The following table identifies our executive officers and sets forth their current position(s) at Zafgen and their ages as of April 3, 2017.

 

Name

   Age     

Position

Thomas E. Hughes, Ph.D.

     57      President, Chief Executive Officer and Director

Patricia L. Allen

     55      Chief Financial Officer

Dennis D. Kim, M.D., M.B.A.

     47      Chief Medical Officer

You should refer to “Proposal 1: Election of Directors” above for information about our President and Chief Executive Officer, Thomas E. Hughes, Ph.D. Biographical information for our other executive officers, as of April 3, 2017, is set forth below.

Patricia L. Allen. Ms. Allen has served as our Chief Financial Officer since January 2013. Ms. Allen has over 20 years of financial leadership experience in the biotechnology industry at both publicly traded and private companies. From 2011 to 2012, she provided independent consulting services to biotechnology companies in a variety of areas, including interim CFO services, fundraising, deal structures, financial planning, organizational structure, investor relations and business development. Previously, from 2004 to 2011, Ms. Allen served as the Vice President of Finance, Treasurer and Principal Financial Officer of Alnylam Pharmaceuticals, Inc., a publicly traded biotechnology company, where she had significant interactions with the investment community and was influential in raising over $900 million via the company’s initial public offering, follow-on common stock offerings and multiple business development transactions with top-tier pharmaceutical companies. Prior to Alnylam, Ms. Allen was at Alkermes, Inc., a publicly traded biotechnology company, most recently as the Director of Finance. Ms. Allen began her career as an auditor at Deloitte & Touche, LLP. Ms. Allen graduated summa cum laude from Bryant College with a B.S. in business administration.

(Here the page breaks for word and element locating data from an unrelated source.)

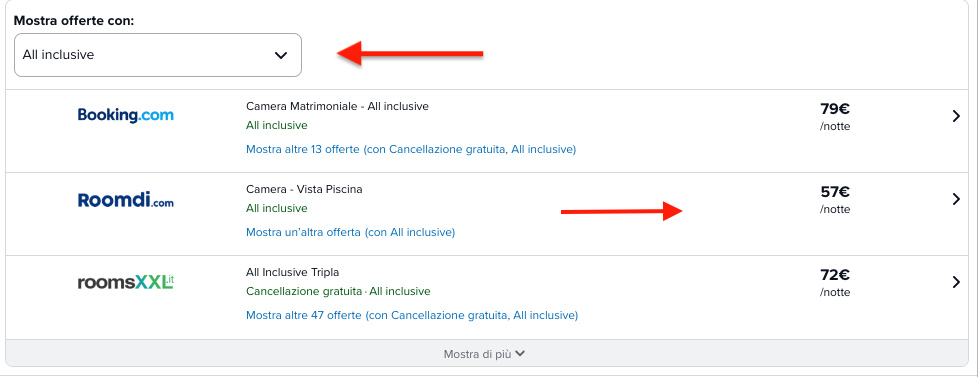The image size is (978, 377).
Task: Click the roomsXXL.it logo
Action: (x=125, y=282)
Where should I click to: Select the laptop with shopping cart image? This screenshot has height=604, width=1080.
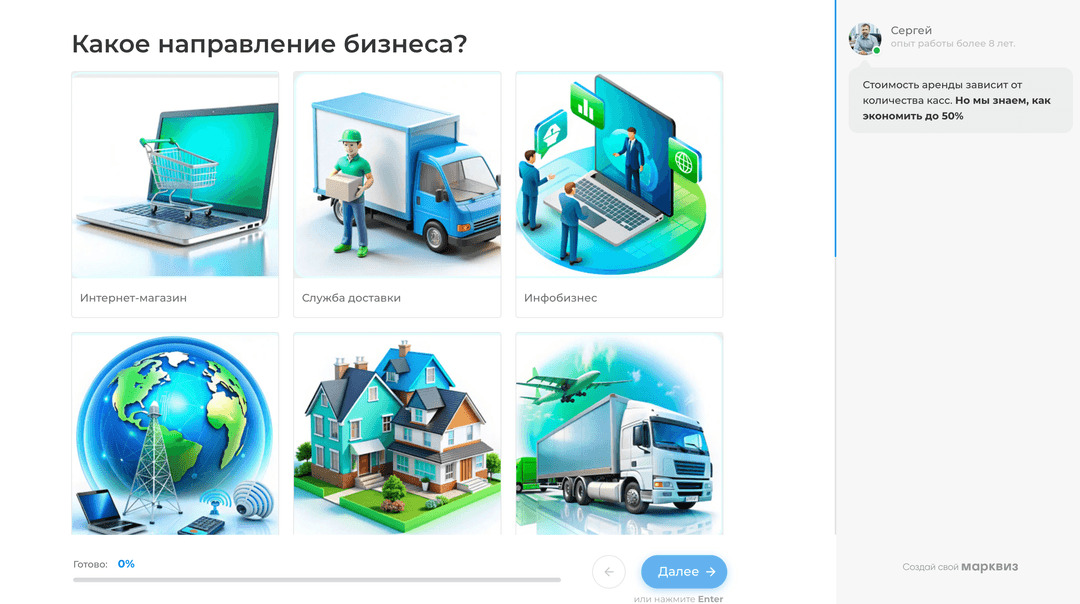(175, 175)
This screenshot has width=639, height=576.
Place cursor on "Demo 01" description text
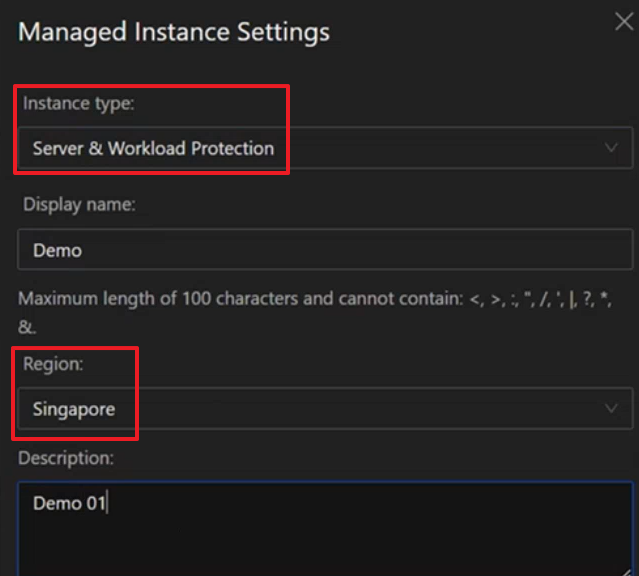click(x=69, y=503)
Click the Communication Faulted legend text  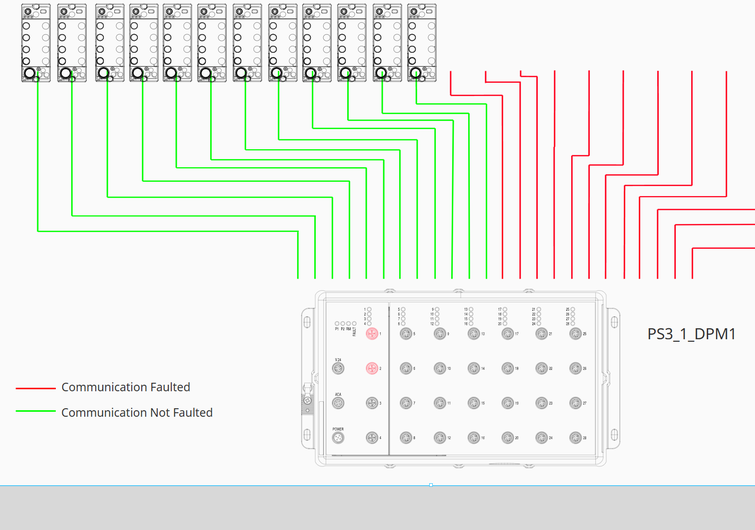pos(125,387)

Dennis D. Kim, M.D., M.B.A. Dr. Kim has served as our Chief Medical Officer since September 2011. From 2001 to 2012, Dr. Kim was an assistant professor of medicine, division of endocrinology/metabolism, at the University of California, San Diego School of Medicine. From September 2008 to February 2011, Dr. Kim held multiple senior-level clinical and corporate affairs positions at Orexigen Therapeutics, Inc. a publicly-traded biopharmaceutical company focused on the treatment of obesity, including senior vice president, head of obesity/metabolic diseases; senior vice president, corporate development; and senior vice president, medical affairs and communications. Prior to Orexigen, from September 2007 to September 2008, he was chief medical officer and vice president of medical affairs at EnteroMedics, Inc. a publicly traded medical device company, where he oversaw all aspects of clinical affairs and successfully implemented an initial public offering as part of the executive team in 2007. Previously, from July 2001 to September 2007, he held positions of increasing responsibility at Amylin Pharmaceuticals, Inc., a publicly traded biotechnology company, most recently as executive director, corporate strategy, where he managed corporate and business strategic planning spanning all commercial products, developmental drug candidates, corporate alliance partnership and manufacturing support. Dr. Kim holds an M.D. from the University of Health Sciences, The Chicago Medical School, an M.B.A from University of California, San Diego Rady School of Management and a B.S. in biology from the University of California at Los Angeles.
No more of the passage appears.